◆ Directions for this task: Set down, exactly and with nothing added, the lines running from the one that holds "Where should I" to the final line of the records. Pictures stay out of the copy.

◆ Data records:
+---+

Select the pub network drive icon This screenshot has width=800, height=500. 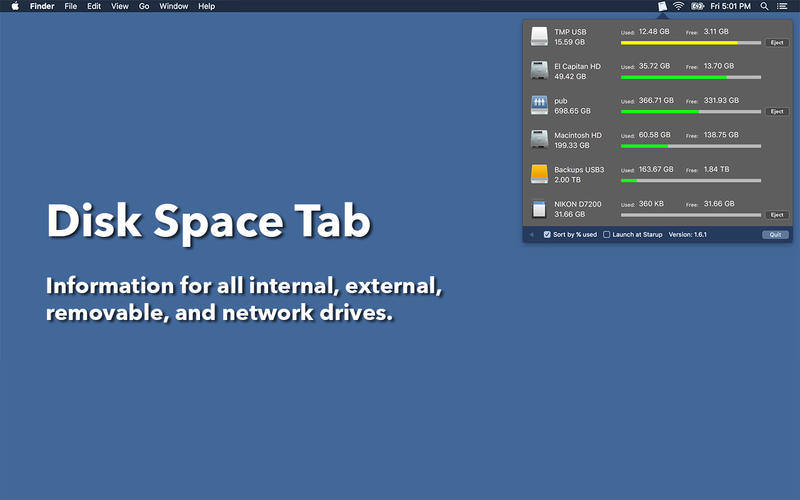(539, 105)
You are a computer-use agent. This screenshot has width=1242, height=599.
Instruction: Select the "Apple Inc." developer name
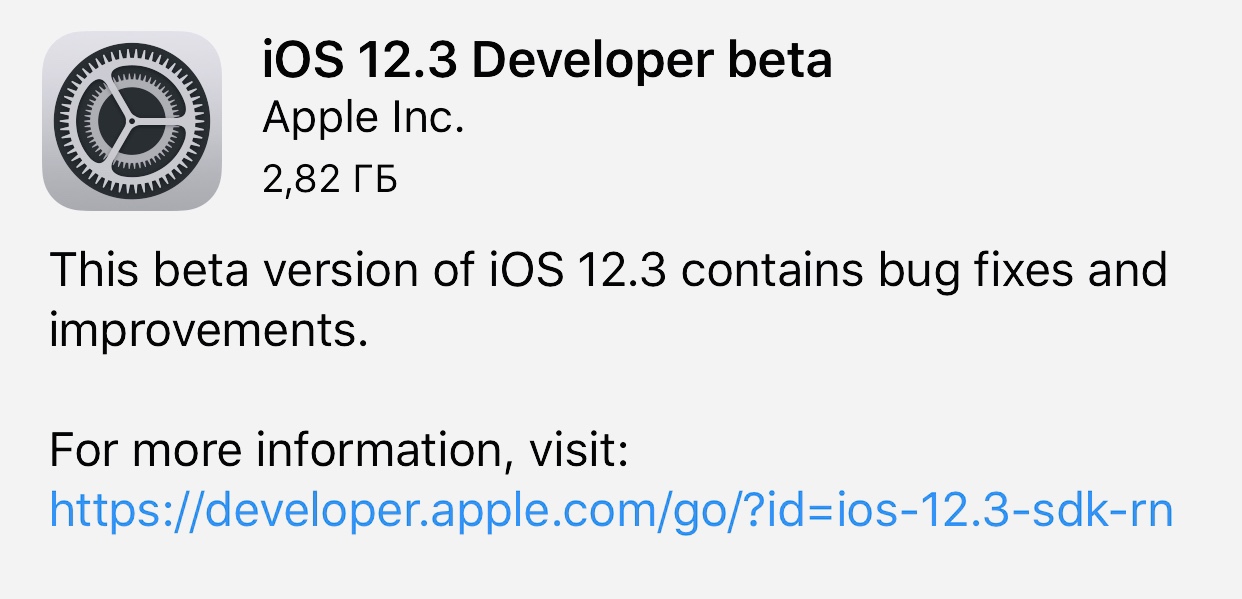363,120
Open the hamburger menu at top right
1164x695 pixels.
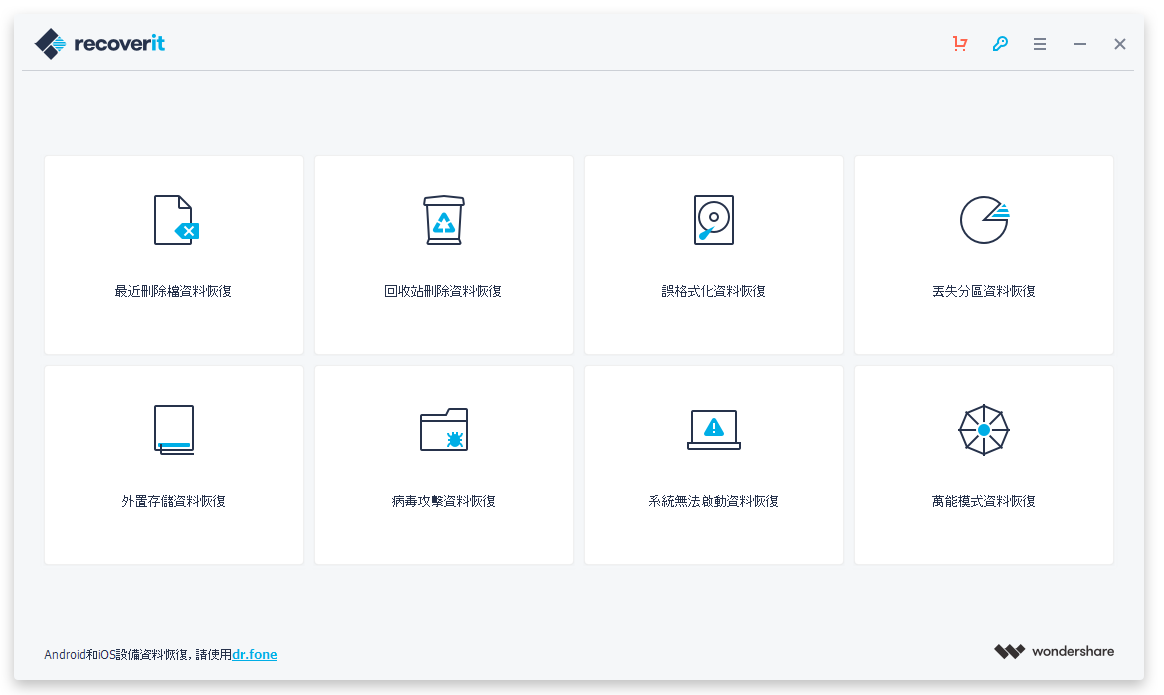coord(1040,44)
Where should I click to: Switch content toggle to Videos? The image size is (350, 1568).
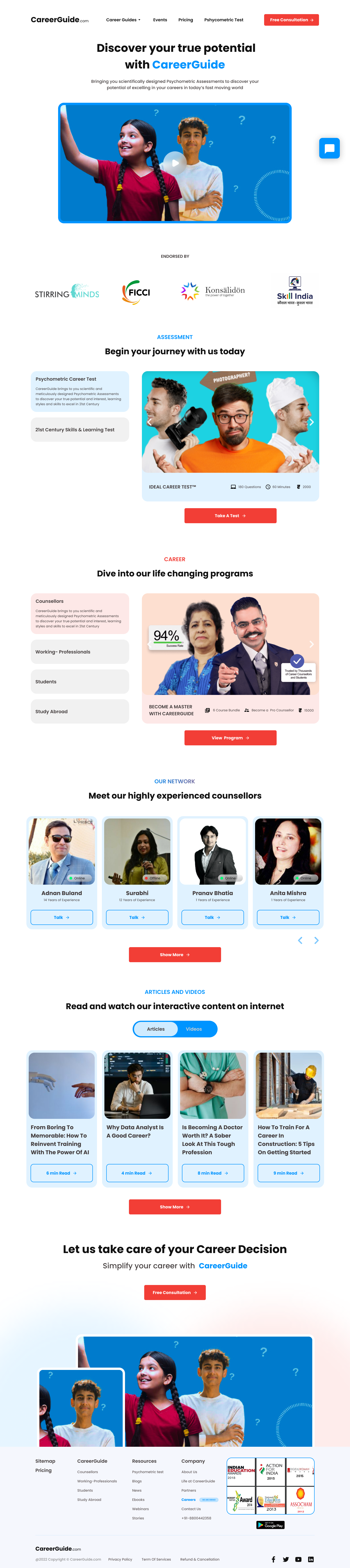(194, 1029)
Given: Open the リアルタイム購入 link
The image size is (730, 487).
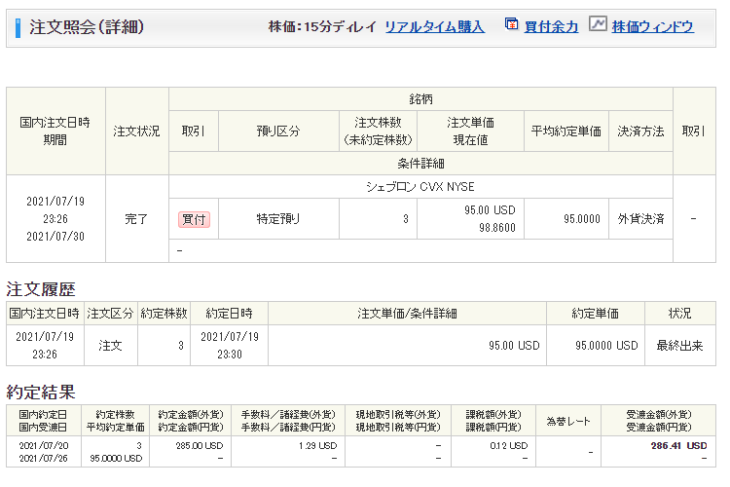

+---+

◆ Exercise solution:
Where should I click to: Switch content toggle to Videos? The image size is (350, 1568).
(194, 1029)
Given: Open the リアルタイム購入 link
The image size is (730, 487).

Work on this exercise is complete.